(Stored data)

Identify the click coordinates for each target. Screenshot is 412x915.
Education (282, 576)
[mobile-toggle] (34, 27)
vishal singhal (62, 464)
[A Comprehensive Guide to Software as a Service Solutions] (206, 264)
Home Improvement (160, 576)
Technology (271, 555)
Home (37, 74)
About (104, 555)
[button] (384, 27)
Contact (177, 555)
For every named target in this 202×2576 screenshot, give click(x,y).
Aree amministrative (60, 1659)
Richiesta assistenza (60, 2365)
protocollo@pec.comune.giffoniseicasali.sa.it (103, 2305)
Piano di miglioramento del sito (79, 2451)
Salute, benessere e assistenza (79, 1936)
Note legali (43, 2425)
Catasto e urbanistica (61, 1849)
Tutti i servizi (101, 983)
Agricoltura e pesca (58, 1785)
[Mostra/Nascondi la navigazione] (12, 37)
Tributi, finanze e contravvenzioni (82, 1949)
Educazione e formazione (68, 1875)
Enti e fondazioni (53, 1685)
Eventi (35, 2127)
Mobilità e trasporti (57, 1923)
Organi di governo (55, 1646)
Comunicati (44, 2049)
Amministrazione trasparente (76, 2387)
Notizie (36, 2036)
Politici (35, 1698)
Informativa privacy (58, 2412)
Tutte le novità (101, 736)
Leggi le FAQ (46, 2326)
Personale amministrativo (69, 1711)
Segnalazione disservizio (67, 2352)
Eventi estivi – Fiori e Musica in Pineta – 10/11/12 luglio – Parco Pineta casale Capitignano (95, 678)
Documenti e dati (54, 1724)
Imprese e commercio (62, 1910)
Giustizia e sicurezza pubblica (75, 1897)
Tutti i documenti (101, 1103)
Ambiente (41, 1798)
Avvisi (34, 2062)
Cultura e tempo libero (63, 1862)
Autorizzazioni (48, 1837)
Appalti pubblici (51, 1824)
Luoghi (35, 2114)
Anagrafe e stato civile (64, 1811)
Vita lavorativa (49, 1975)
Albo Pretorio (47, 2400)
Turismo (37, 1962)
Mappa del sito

EXERCISE INSTRUCTIONS
Find the word "Eventi" in the entries, then copy out every line that has it.

EXPECTED OUTPUT
Eventi (35, 2127)
Eventi estivi – Fiori e Musica in Pineta – 10/11/12 luglio – Parco Pineta casale Capitignano (95, 678)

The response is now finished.